Lama kelamaan saya baru paham ternyata anak ini tidak mau
dianggap “tidak taat aturan” oleh teman temannya. dia sebenarnya mau makan,
hanya menu yang disediakan di sekolah belum disukainya. Dan yang paling
mengejutkan adalah ternyata dia masih phobia dengan sayur. Hal ini saya ketahui
saat ada temannya tidak sengaja menjatuhkan setetes kuah sayur ke piringnya.
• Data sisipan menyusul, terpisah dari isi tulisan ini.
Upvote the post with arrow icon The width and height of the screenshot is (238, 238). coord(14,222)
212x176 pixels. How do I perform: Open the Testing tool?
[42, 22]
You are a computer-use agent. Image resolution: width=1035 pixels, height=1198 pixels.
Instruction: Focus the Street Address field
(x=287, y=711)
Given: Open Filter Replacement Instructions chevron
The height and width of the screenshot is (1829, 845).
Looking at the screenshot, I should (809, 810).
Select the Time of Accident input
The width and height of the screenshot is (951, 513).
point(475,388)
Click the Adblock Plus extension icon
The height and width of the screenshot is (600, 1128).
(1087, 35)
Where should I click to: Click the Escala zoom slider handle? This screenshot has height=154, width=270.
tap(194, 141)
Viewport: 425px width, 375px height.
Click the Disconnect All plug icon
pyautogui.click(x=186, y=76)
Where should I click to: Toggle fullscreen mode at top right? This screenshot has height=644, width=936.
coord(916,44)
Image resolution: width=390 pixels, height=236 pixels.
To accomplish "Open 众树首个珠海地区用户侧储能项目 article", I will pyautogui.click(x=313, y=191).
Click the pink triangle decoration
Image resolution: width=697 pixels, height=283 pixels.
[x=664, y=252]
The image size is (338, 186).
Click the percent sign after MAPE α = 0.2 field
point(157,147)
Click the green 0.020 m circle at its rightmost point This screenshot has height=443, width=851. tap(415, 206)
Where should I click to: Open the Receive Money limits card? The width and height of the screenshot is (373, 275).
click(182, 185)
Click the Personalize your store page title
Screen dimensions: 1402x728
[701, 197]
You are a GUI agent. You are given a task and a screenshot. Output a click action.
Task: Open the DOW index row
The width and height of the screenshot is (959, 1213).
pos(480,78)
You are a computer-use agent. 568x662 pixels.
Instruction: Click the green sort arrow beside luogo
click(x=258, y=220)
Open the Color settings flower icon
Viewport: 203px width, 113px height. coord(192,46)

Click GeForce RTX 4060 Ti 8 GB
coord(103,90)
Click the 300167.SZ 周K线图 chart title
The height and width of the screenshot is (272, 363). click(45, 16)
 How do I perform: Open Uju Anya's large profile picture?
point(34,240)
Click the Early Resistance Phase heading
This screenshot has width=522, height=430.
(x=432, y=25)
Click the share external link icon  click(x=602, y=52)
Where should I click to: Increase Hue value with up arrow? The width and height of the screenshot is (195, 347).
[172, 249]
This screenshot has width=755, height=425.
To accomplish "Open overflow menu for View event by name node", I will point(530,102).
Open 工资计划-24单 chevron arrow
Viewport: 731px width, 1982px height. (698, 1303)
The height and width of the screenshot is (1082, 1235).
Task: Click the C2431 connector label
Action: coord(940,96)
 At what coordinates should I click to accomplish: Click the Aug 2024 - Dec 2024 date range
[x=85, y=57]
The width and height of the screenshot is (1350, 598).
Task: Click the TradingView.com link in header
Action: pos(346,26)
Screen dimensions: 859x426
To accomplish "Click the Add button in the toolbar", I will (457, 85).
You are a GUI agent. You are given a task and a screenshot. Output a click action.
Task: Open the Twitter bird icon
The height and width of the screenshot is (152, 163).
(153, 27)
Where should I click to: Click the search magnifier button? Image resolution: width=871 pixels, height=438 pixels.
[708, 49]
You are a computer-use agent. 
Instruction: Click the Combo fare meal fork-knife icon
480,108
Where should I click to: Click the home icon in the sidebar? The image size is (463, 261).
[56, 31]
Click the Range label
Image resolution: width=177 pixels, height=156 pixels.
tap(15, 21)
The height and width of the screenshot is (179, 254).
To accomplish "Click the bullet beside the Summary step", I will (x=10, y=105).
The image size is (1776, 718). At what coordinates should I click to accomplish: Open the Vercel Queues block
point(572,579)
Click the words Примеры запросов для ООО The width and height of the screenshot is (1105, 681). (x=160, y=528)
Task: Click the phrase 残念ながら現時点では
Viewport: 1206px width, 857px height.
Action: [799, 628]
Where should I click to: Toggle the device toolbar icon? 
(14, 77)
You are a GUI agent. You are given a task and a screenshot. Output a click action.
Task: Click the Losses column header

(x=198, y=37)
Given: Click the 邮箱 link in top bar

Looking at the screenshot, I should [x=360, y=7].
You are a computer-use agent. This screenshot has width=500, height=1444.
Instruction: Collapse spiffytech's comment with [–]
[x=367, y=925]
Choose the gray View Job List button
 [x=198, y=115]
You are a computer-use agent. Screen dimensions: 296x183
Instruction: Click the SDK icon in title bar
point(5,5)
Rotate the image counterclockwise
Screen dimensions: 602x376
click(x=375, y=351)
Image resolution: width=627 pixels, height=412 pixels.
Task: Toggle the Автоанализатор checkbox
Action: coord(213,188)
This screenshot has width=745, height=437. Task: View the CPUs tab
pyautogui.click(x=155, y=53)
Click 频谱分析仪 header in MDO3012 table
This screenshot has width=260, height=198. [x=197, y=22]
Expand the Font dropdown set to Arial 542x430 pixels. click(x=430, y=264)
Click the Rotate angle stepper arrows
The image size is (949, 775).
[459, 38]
Dia teriak sekuat tenaga dan tidak jadi makan. Saya kroscek ke orang tuanya
ternyata benar. Memang dari kecil siswa ini sangat membenci sayur, pernah di TK
dipaksa untuk makan sayur. Sejak itu dia benci dengan sayur.
Bulan ke dua, kami melarangnya untuk membawa bekal nasi. Ia
pun menurut. Orang tuanya tidak lagi membawakan bekal nasi, hanya lauk saja. Ia
pun sudah mau antri ambil nasi bersama teman temannya. lauknya memakai bekal
lauk yang dibawa dari rumah. Alhamdulillah dia mau dan sudah enjoy dengan hal
ini.
Akhirnya semakin lama saya amati, dia pun mulai bisa
beradaptasi dengan aturan sekolah. Aturan terakhir selanjutnya, saya tidak
membolehkan membawa bekal nasi dan lauk. Masya allah, akhirnya siswa ini juga
mau dan dia enjoy saya tanpa gelisah, takut atau merasa tertekan dengan aturan
sekolah. Meskipun yang diambil kadang cuma nasi putih saja. alasannya belum
bisa makan lauk selain telur dadar. Bagiku bahagiamu, bahagiaku juga nak.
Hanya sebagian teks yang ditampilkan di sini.